Paul Walsh paulywalsh at gmail.com
Thu Nov 20 12:50:18 UTC 2014


Hi,

The point is not Node-based ETL or not - you mentioned Python in your post, and I didn’t want to commit to a Python solution (or any language) while we are talking about needs and use cases. Python and Node were mentioned as as they are the most obvious candidates for myself.

Can you point me to any examples of Stiivi’s work on “expected result detection” as you describe?

Thanks

> On 20 Nov 2014, at 12:44, Friedrich Lindenberg <friedrich at pudo.org> wrote:
> 
> Hey, 
> 
>> On 19 Nov 2014, at 19:46, Paul Walsh <paulywalsh at gmail.com> wrote:
>>> Something I would really need is a stand-alone, light-weight structured logging system for ETL processes in Python.
>> 
>> That is def. in line with what we are aiming for here - something modular/pluggable rather than something tied to a specific validator.

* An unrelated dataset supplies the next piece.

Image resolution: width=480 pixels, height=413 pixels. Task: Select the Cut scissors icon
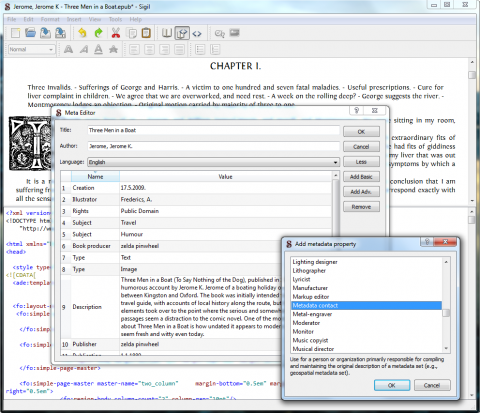point(115,33)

Not sure yet if Python or Node.
> 
> I struggle to see the point in Node-based ETL: the callbacks thing means it’s easy to just cram all the data down your pipeline at once if you don’t explicitly sequence it; and the programming language and libraries just aren’t good for data processing. No proper handling of dates and time, shitty NLP tools, even file handling is awkward. In short: I want to meet the people who would actually do this. And possibly bring them before the ICC.
> 
>>> That's the more general version of what we were doing with the UK25k stuff a few years ago, and it would not overlap with CSVLint. Features: 
>>> 
>>> * Be able to log structured data from ETL processes
>>> * Generate custom, jinja2-based reports from them
>>> * Have a set of pre-defined gauges to test for stuff like null values, extreme values etc. 
>>> * Have an emailer for certain really nasty events 
>> 
>> By gauges do you mean something beyond a schema, and more like:
>> 
>> *expect values in col Y to be in range X
>> * if more than X% of NULL in col Y, do something (warning after validation, etc)
>> 
>> Let's be explicit here as as it sounds interesting and quite useful for large datasets.
> 
> Yep, that sort of stuff. It’s a notion that Stiivi had been exploring in earlier versions of this ETL framework, and it seems really cool to me.